In the entries below, find the line containing "The width and". Copy it and all lines after it, exactly, through the end.

Records from a collection:
=== Begin Enclosure ===
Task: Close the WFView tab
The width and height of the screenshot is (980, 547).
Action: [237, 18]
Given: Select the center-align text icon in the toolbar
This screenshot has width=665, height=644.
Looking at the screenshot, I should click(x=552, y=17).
=== End Enclosure ===
> Response area:
The width and height of the screenshot is (980, 547).
Action: [237, 18]
Given: Select the center-align text icon in the toolbar
This screenshot has width=665, height=644.
Looking at the screenshot, I should click(x=552, y=17).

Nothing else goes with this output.